Exercise instructions - Replace "Collapse" with "Expand" throughout the data below, and give every line again with nothing else changed.

------ Records shown

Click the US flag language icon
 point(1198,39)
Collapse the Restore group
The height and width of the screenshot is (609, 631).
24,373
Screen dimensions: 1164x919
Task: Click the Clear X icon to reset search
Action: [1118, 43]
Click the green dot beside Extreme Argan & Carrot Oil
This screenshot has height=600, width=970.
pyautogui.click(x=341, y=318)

------------

Exercise response -
Click the US flag language icon
 point(1198,39)
Expand the Restore group
The height and width of the screenshot is (609, 631).
24,373
Screen dimensions: 1164x919
Task: Click the Clear X icon to reset search
Action: [1118, 43]
Click the green dot beside Extreme Argan & Carrot Oil
This screenshot has height=600, width=970.
pyautogui.click(x=341, y=318)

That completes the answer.